(SOURCE INFORMATION)

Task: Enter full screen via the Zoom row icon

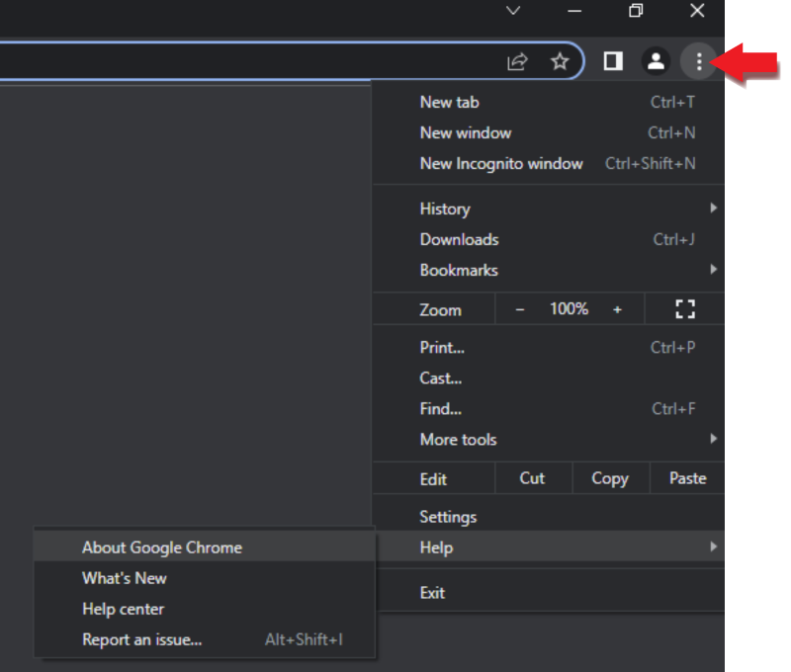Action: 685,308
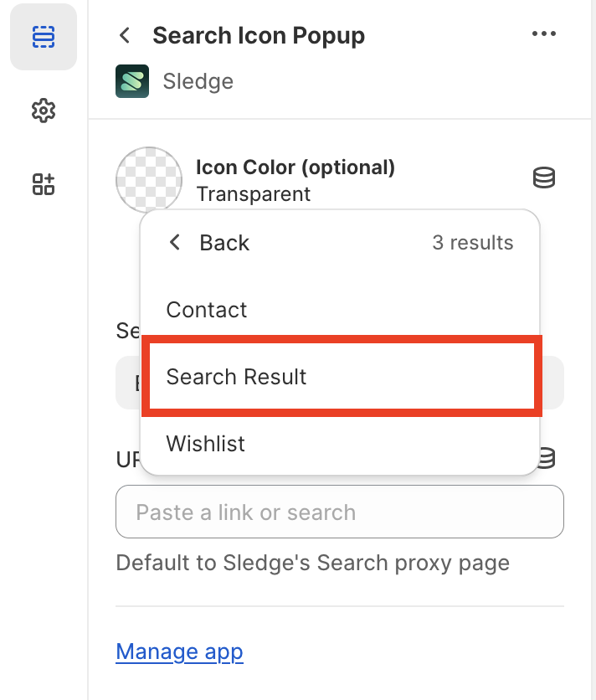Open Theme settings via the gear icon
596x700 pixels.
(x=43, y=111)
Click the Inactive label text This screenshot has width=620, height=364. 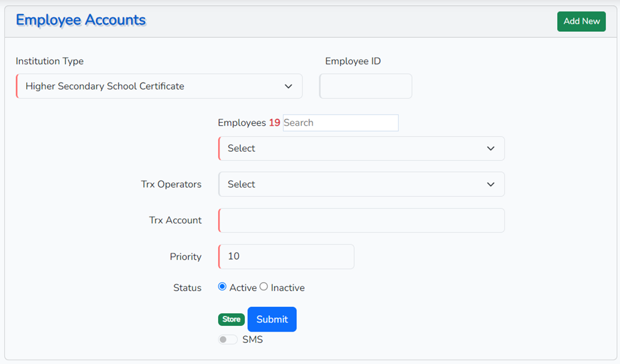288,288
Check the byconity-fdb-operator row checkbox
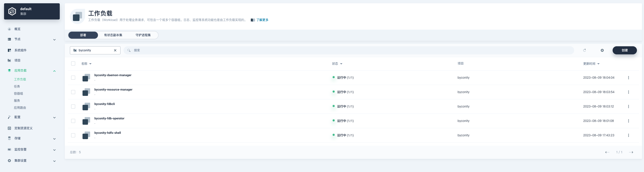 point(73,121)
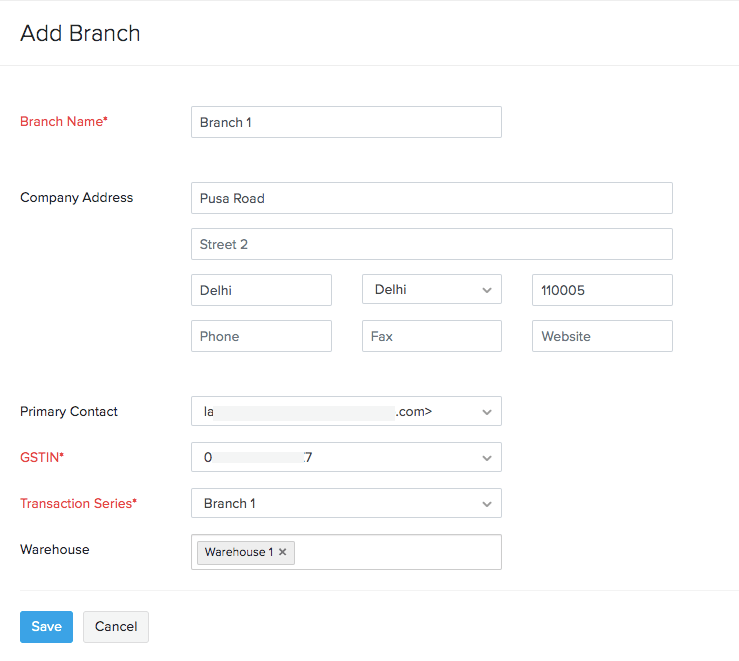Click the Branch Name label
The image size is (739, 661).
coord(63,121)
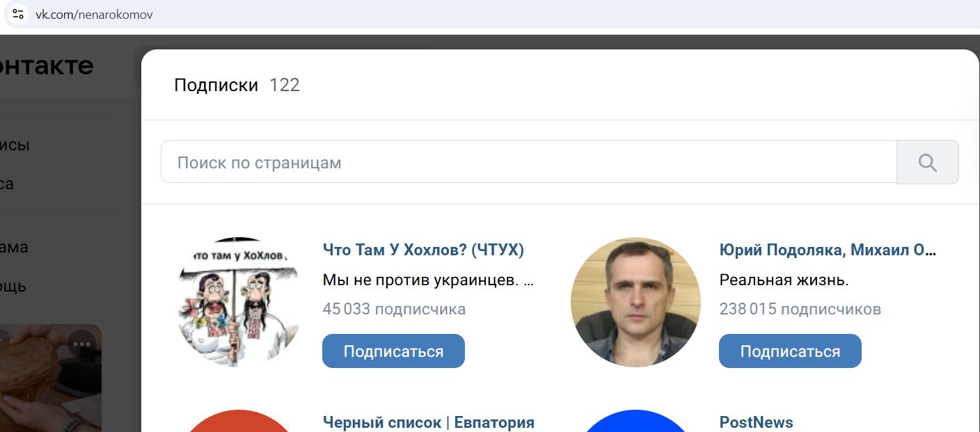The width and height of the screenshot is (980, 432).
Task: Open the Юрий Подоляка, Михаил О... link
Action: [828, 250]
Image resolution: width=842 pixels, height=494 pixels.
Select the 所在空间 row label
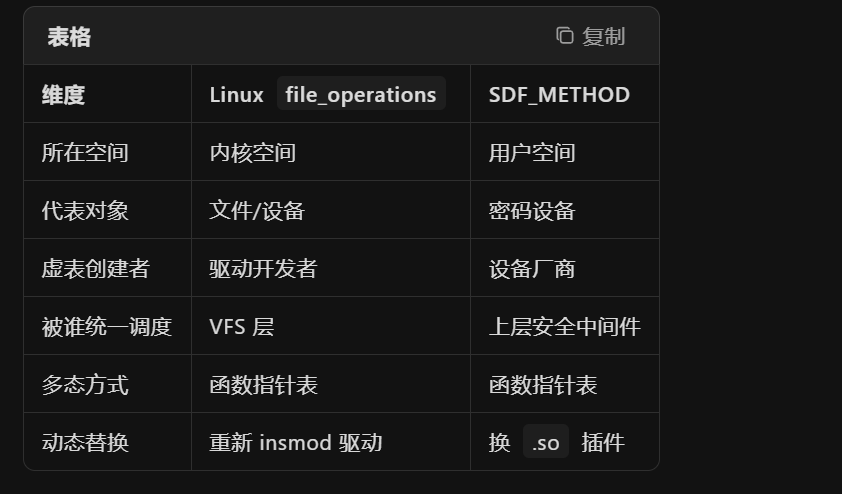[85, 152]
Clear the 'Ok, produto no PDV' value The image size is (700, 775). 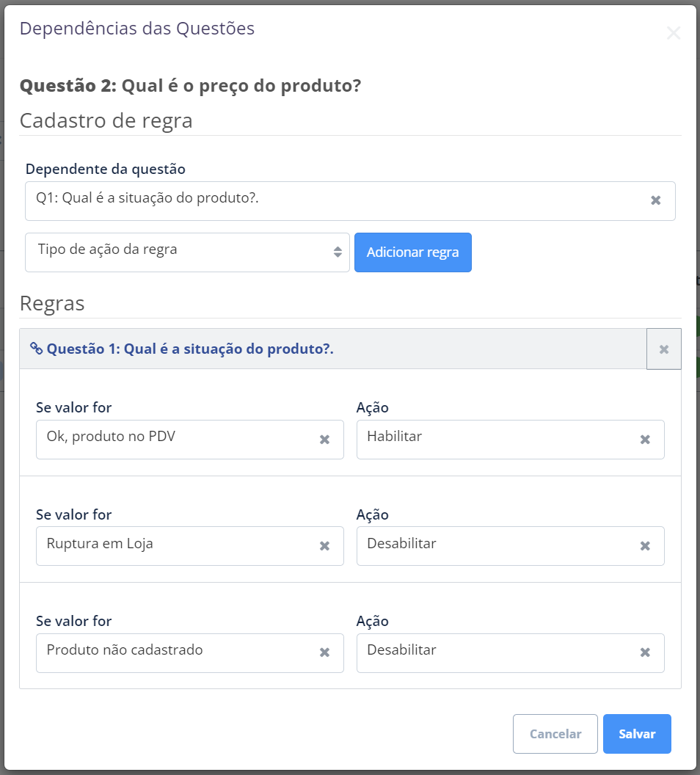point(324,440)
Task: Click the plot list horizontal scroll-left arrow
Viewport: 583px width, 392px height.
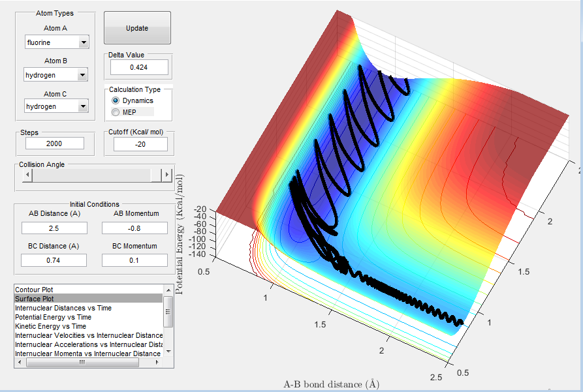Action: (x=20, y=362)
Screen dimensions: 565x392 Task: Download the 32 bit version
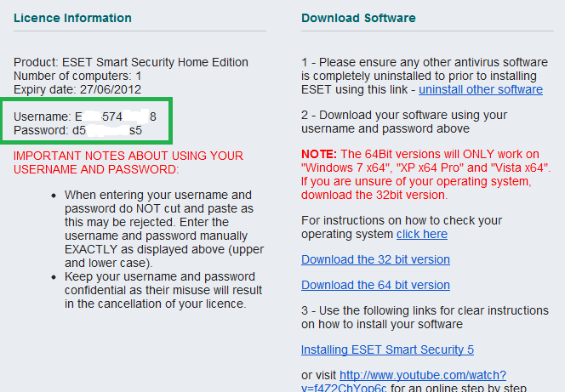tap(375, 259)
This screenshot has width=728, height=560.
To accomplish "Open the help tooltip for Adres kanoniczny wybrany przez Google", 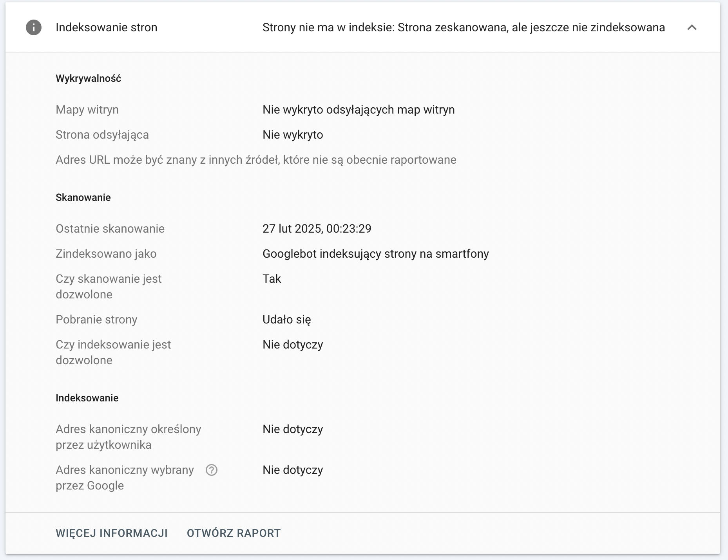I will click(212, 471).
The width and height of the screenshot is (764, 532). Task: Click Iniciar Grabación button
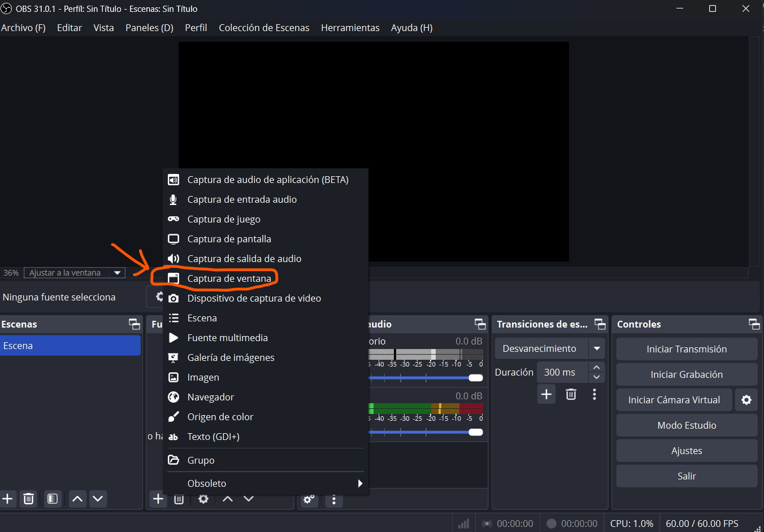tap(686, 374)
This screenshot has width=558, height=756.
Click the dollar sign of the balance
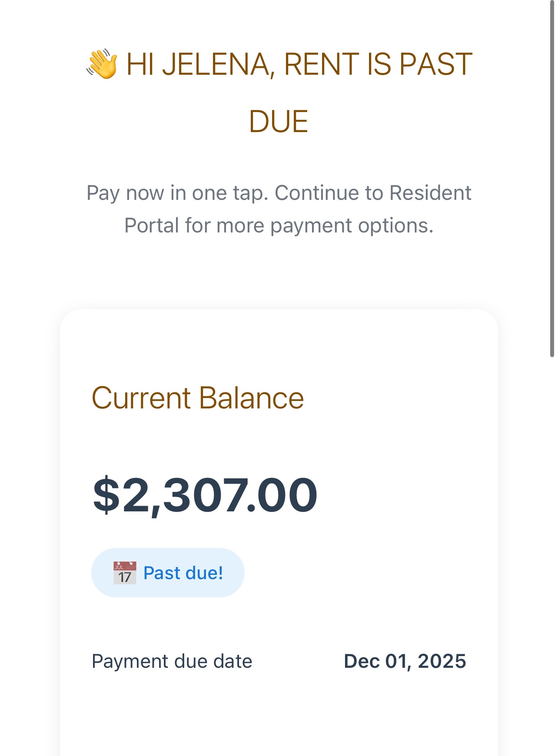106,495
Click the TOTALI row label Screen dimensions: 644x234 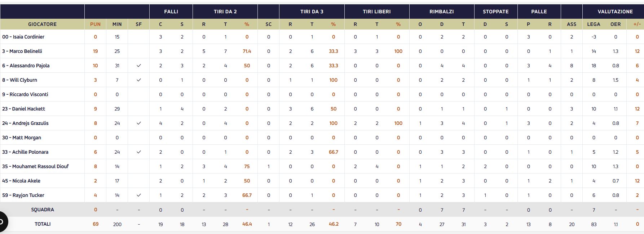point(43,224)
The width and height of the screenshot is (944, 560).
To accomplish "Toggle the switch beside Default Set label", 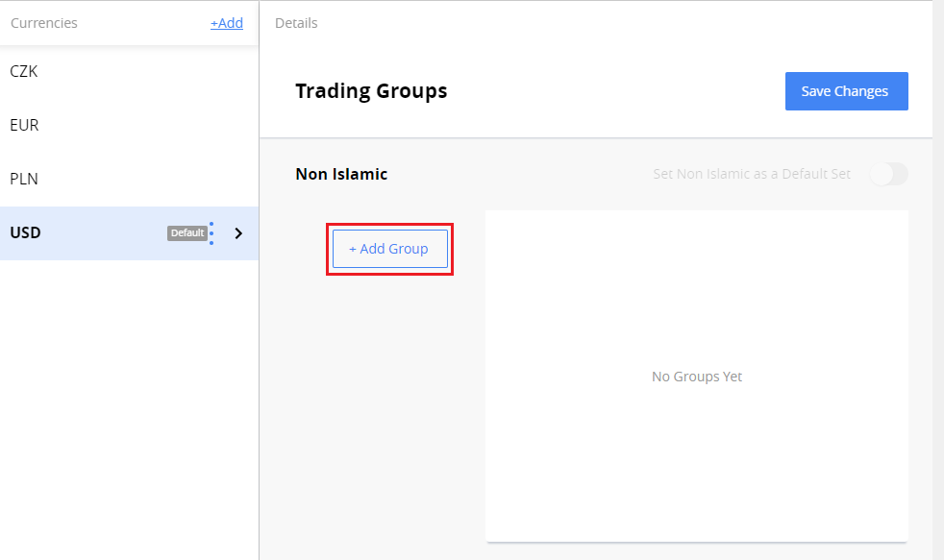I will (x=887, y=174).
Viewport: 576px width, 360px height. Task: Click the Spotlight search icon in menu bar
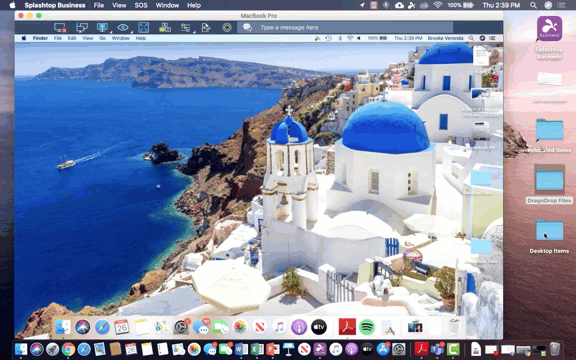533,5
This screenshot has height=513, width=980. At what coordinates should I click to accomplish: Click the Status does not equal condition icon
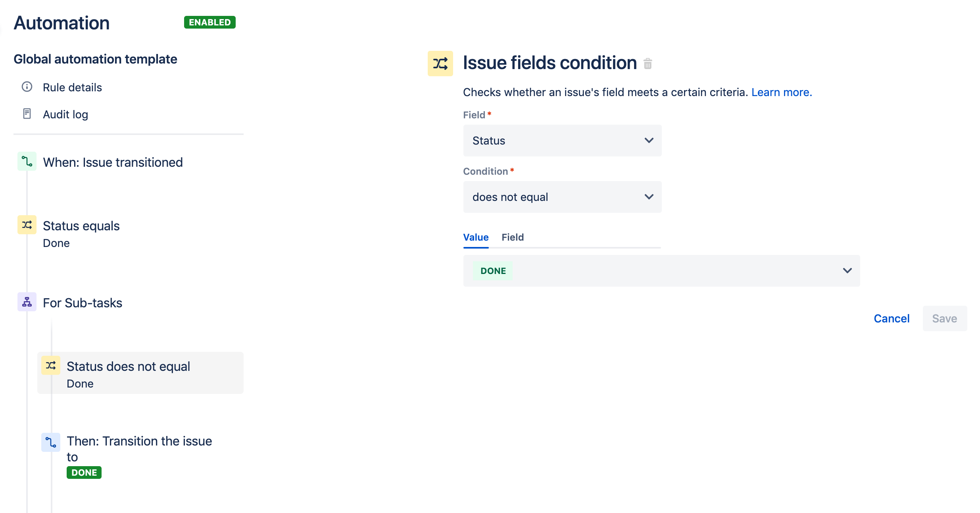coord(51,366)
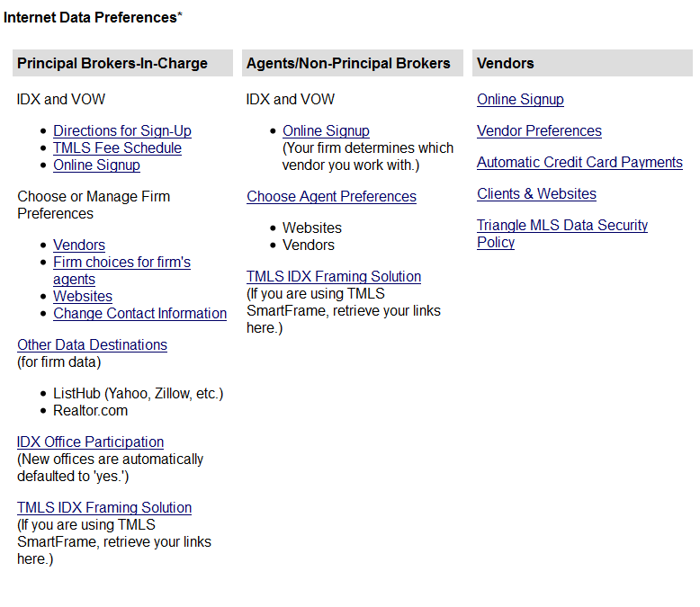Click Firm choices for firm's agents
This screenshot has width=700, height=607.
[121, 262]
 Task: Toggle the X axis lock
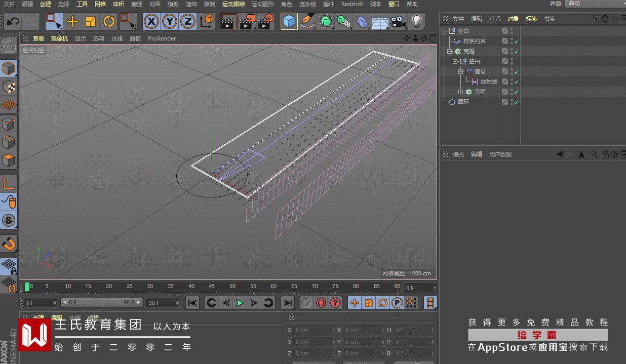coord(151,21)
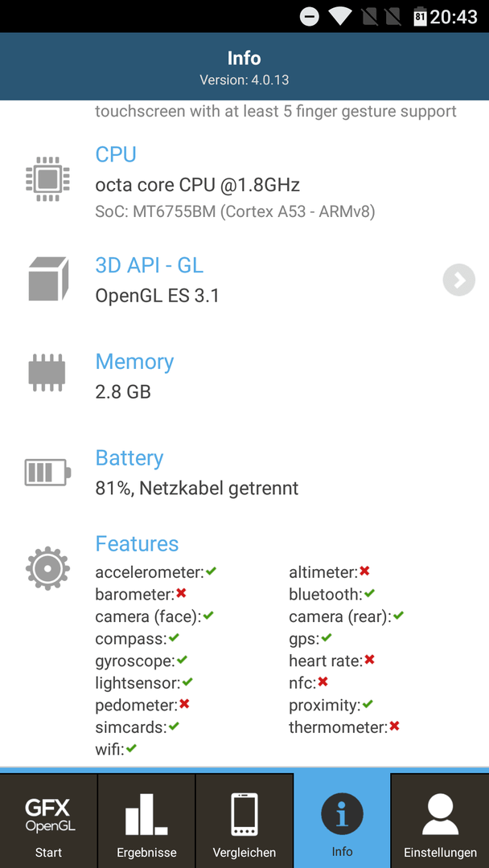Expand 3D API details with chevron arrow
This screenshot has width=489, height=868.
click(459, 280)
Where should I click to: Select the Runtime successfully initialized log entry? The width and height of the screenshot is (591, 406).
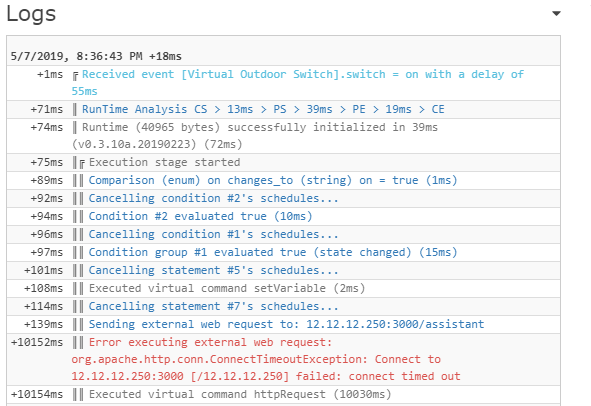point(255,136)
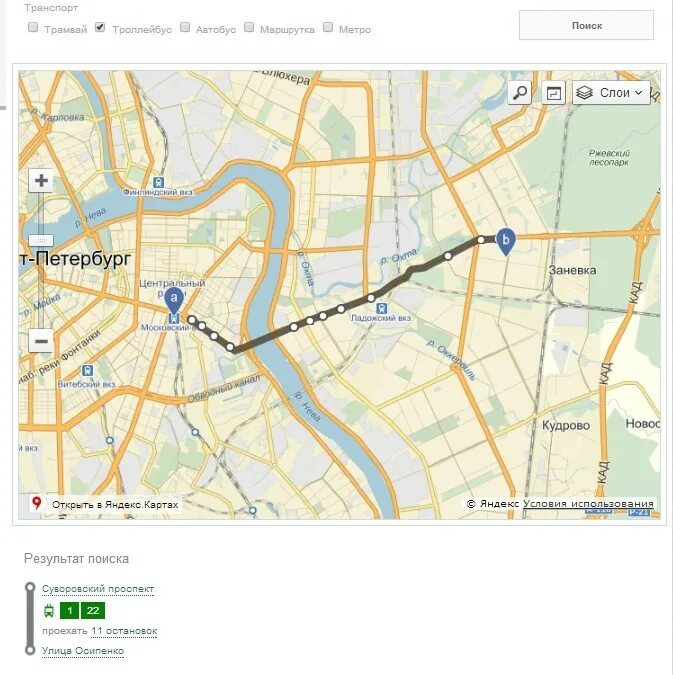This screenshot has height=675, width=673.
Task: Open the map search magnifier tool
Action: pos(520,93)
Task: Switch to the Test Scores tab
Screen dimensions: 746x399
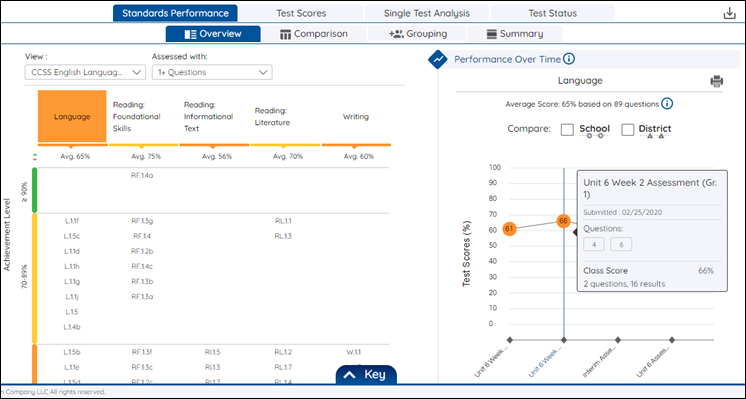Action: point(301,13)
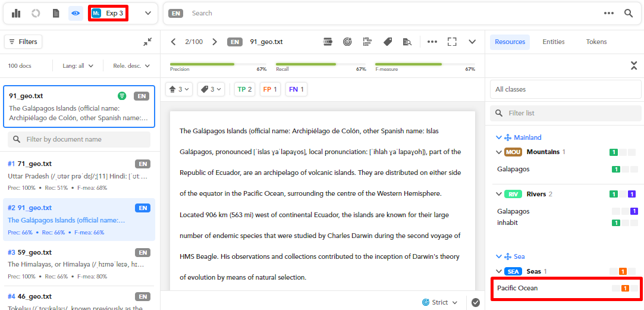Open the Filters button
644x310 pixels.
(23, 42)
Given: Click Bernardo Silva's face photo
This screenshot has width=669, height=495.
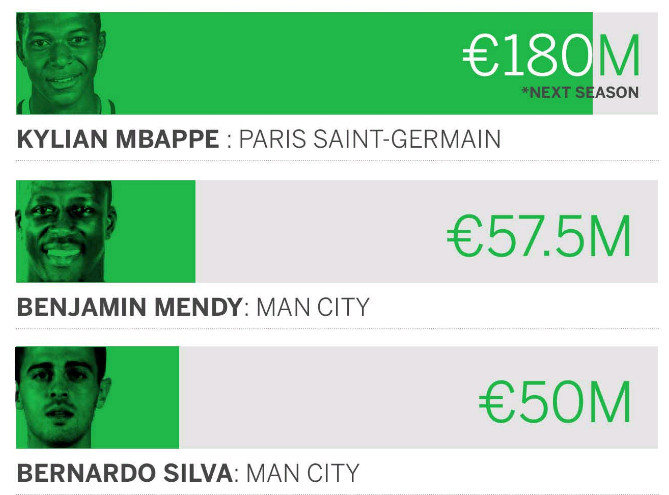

(End SOURCE INFORMATION)

### ABOUT THIS EXERCISE
In the records above, find the line that contains "Task: Switch to the Test Scores tab" and retype it and all lines after it exactly, leaving out any pictures.

### EXERCISE RESPONSE
Task: Switch to the Test Scores tab
Screen dimensions: 746x399
Action: point(301,13)
Open the Filters button
644x310 pixels.
(23, 42)
Given: Click Bernardo Silva's face photo
This screenshot has width=669, height=495.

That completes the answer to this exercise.